Verdeutlichen wir uns die bislang allgemein vorgetragene Kritik: Der eigentliche, für die Studie konstitutive Gegenstand, der Text selbst, tritt nahezu völlig hinter die Sekundärliteratur zurück. Wesentliches kann bei einem religionsgeschichtlichen Vergleich jedoch nur dann gesagt werden, wenn die Phänomene auch benannt und bekannt werden. Es entspricht diesem Eindruck, wenn die gegenwärtig hilfreichste Quellensammlung (TUAT) für die altorientalische Literatur weder benutzt noch zitiert wird.

Literaturgeschichtliche Erwägungen klammert P. aus. Wie auf einer Perlenschnur werden neben den alttestamentlichen Texten auch griechische Autoren wie Hesiod (140), Philo von Byblos (137) und Plinius (137) ohne eine literarhistorische Ortung aufgereiht.2 Unvermittelt stellt P. altorientalische Texte aus dem 2. Jt. (89-98) gleichwertig denen aus der Spätzeit Israels, ja sogar spätdeuteronomistischer Literatur gegenüber (105-107). So wird beispielsweise im Abschnitt über das Gebet nicht zwischen Texten unterschieden, die im kultischen Kontext entstanden und überliefert worden sind, und denen, die, wie etwa das Tempelweihgebet Salomos, als literarisch stilisierte Texte ihre Entstehung spätalttestamentlichen Theologen zu verdanken haben (A. Aejmelaeus, P. Mathys, H. Graf Reventlow).

Eine Auseinandersetzung mit wesentlicher Sekundärliteratur, die der Studie sicherlich wichtige Impulse gegeben hätte, vermisst der Leser nicht nur in diesem Kapitel schmerzlich. Darum verwundert es nicht, wenn die für das Thema basalen Einsichten der Überlieferungsgeschichte (P. G. Kirkpatrick) und der Historiographie ignoriert werden (J. Assmann, J. v. Seters). Auch das zu erwartende fruchtbare Gespräch mit den Ergebnissen der biblischen Archäologie (G. W. Ahlström, I. Finkelstein, H. M. Niemann, W. Zwickel) zumindest im Kapitel über die Kultorte Palästinas (52-84) unterbleibt.

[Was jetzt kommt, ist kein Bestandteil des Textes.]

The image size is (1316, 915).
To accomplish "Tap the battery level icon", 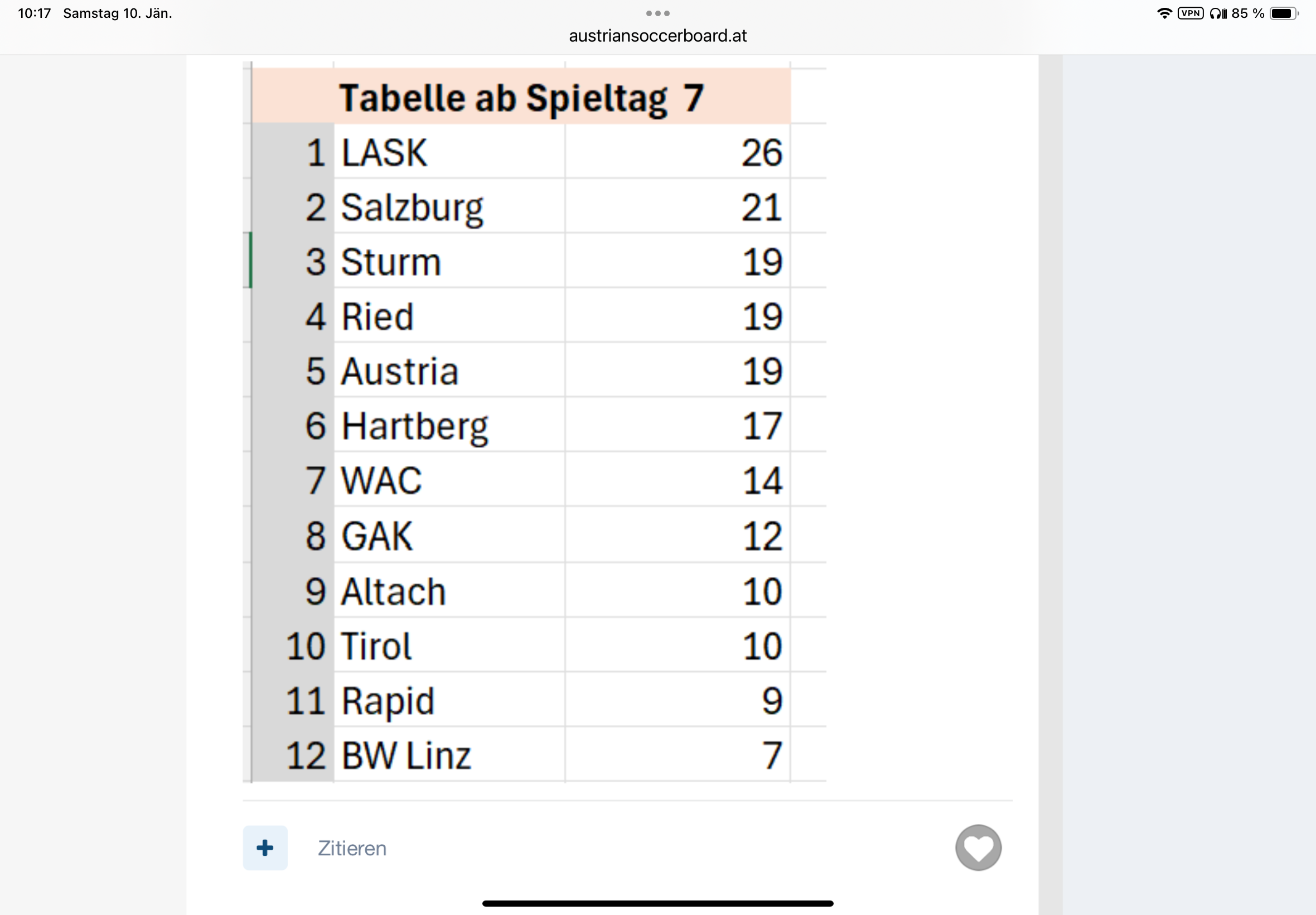I will coord(1283,13).
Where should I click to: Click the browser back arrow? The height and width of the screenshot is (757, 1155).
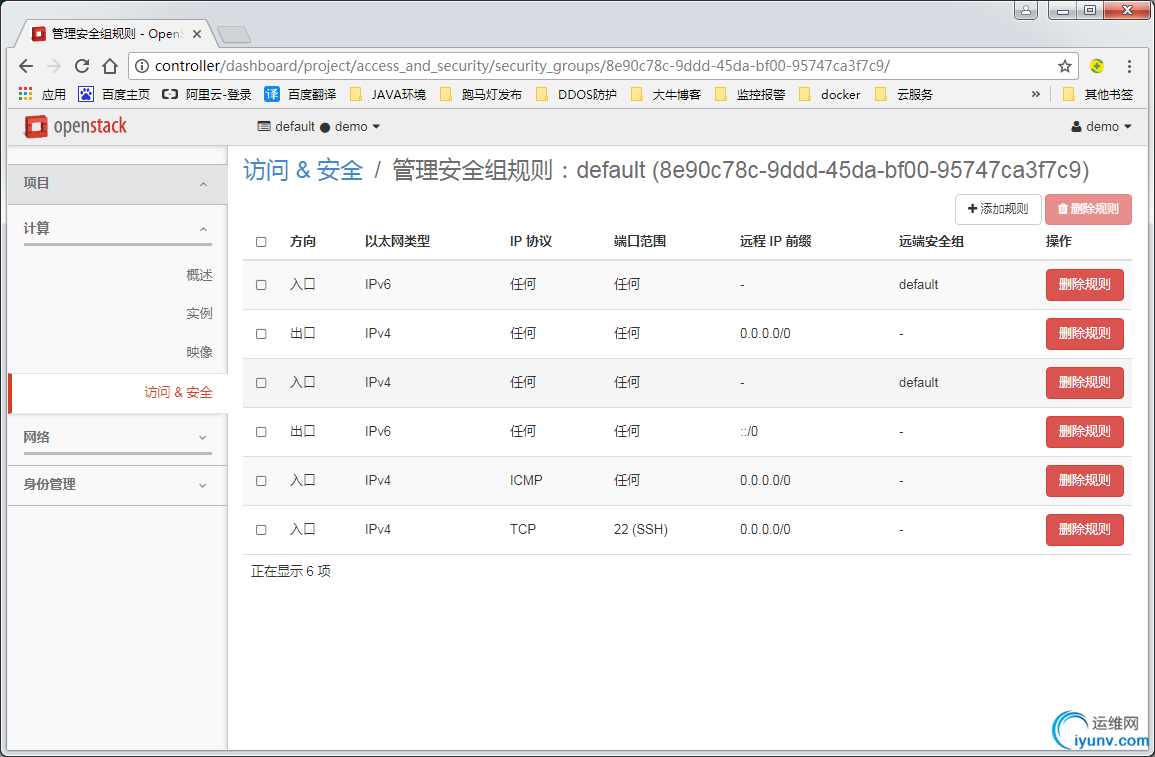click(26, 66)
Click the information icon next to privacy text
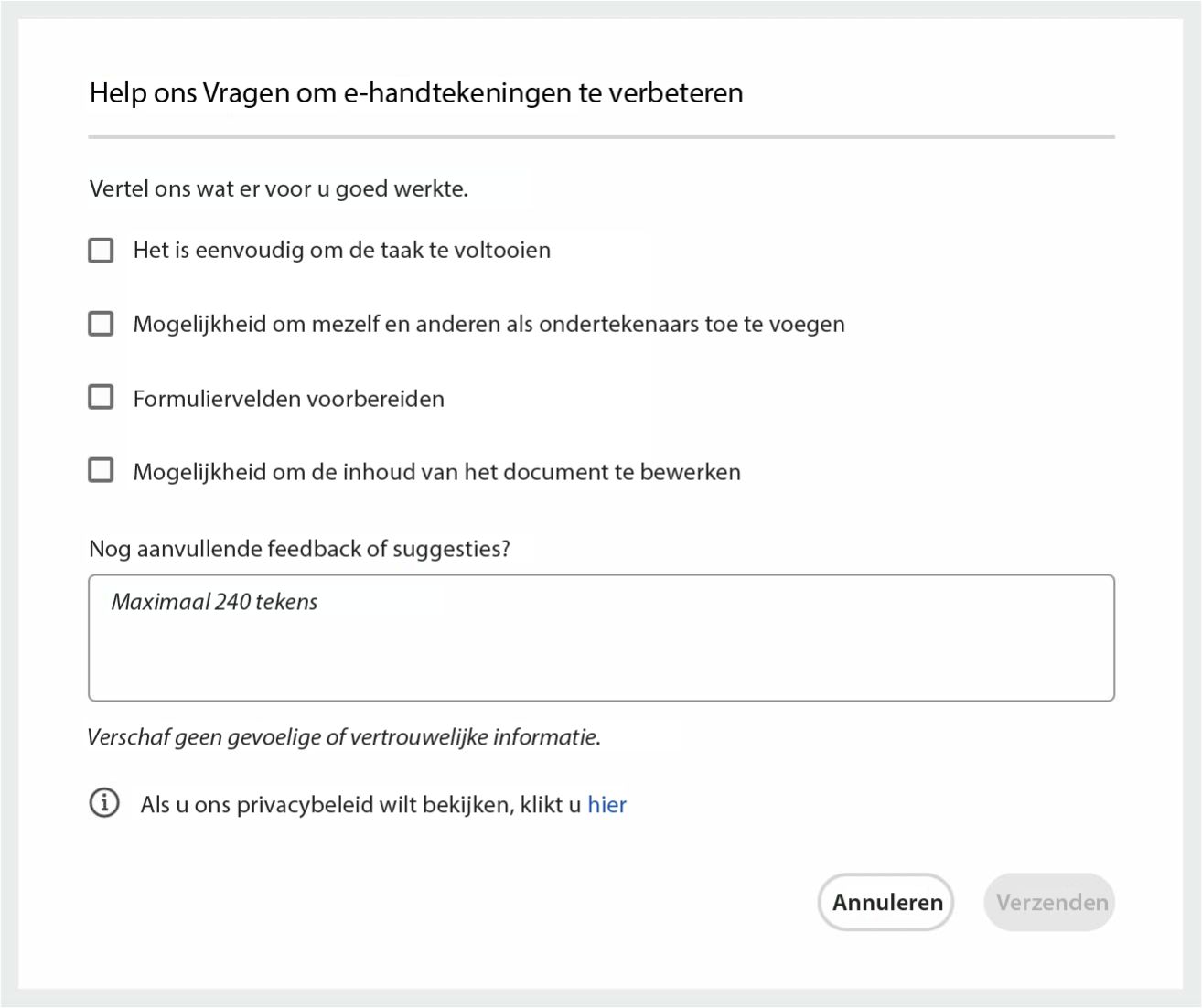The height and width of the screenshot is (1008, 1202). point(105,804)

Die exklusive synchrone Betrachtung der behandelten Texte führt in zahlreichen Einzelfällen zu unauflösbaren Widersprüchen. Wir wollen uns die hermeneutische und methodische Schwäche am Beispiel von Jakobs Gelübde vor Augen führen, das in der Doppelüberlieferung (Gen 35,1-15) nur partiell erfüllt wird. "Jacob's promise of tithes is part of a larger vow (Gen. 28.20-22) in which Jacob promised that he would make Yahweh his God and build a sanctuary for him ... The tithe being one of the things vowed, it is reasonable to think that it formed part of Jacob's religious obligation. Nevertheless, when decades later Jacob finally returned safely to Bethel, the condition stipulated in his vow, he only built an altar and did not present a tithe" (189). Spätestens seit Julius Wellhausen (Composition, 31) ist dieser Widerspruch leicht damit zu erklären, dass das Gelübde redaktionell angehängt worden ist, um die Einführung des Zehnten als verbindlicher Praxis mit dem Kultdienst und der Theophanie Jahwes zu verknüpfen.

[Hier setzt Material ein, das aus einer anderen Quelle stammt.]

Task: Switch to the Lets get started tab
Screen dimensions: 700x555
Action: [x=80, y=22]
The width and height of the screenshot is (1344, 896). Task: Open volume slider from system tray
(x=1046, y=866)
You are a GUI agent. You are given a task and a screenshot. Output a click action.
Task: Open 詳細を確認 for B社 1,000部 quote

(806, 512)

Ungeachtet der nicht unerheblichen Defizite regt die Studie den Appetit des Lesers nach komparativen Untersuchungen an, die an vergleichbaren Texten das religionsgeschichtliche Proprium der Väterreligion Israels in seinem Kontext herausstellen. Zweifellos führt die Studie dem Leser auch ein allgemeines Dilemma der Vorderasiatischen Religionsgeschichte und Literaturwissenschaft vor Augen: Komparative Studien zur Religiösität Israels und seiner Nachbarn der Spätbronze- und Eisenzeit, die ihr Thema und ihren Gegenstand aus den uns überlieferten Texten gewinnen, sind ein wirkliches Desiderat der Forschung. Sicherlich, auch das hat die anregende Arbeit von P. deutlich vor Augen geführt, zwingt dies auch zu einer fächerübergreifenden Kooperation von Fachgelehrten, ohne die eine gründliche Behandlung des Themas wohl fragmentarisch bleiben muss.

Fussnoten:

1) Das belegen auch die wiederkehrend eingestreuten Bemerkungen. "Sacrifice in Israel is too broad a subject to deal with in any detail here. Only an outline of the main occasions, types and nature of sacrifice will be sketched as a basis for comparative analysis between the ancient Near East and Israel on the one hand and between Israel and patriarchal sacrifice on the other" (44).

2) Die antiken Autoren sowie die Kirchenväter fehlen in den ansonsten hilfreichen Registern ganz.